[Collected data entries]
BEGIN

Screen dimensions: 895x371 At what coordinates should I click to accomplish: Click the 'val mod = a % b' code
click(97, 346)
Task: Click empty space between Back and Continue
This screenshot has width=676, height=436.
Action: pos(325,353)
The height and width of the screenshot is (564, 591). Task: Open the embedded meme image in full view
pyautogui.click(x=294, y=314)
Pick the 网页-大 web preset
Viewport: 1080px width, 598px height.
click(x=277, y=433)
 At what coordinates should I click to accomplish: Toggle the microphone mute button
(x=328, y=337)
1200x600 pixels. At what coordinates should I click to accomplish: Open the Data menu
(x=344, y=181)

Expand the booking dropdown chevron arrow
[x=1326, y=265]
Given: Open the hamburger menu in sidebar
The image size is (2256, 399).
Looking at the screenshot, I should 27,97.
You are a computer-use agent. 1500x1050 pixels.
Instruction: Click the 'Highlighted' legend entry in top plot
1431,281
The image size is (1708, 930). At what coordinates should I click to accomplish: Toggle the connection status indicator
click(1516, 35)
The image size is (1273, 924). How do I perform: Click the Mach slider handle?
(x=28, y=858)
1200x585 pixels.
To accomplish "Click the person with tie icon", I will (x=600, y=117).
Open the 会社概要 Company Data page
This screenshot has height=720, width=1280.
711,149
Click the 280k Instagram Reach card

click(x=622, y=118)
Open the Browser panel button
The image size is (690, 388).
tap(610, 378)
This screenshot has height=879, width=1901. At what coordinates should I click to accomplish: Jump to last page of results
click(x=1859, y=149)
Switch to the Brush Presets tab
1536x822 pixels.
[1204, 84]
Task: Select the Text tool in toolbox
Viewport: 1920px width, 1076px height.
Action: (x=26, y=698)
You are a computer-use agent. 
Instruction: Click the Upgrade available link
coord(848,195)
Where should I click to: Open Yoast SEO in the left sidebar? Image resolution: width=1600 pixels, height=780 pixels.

END

Your assignment
Filter the records for the string "computer" and copy every line that holds it.

Written answer
You are a computer-use agent. 1500x1050 pixels.
You are a computer-use agent. 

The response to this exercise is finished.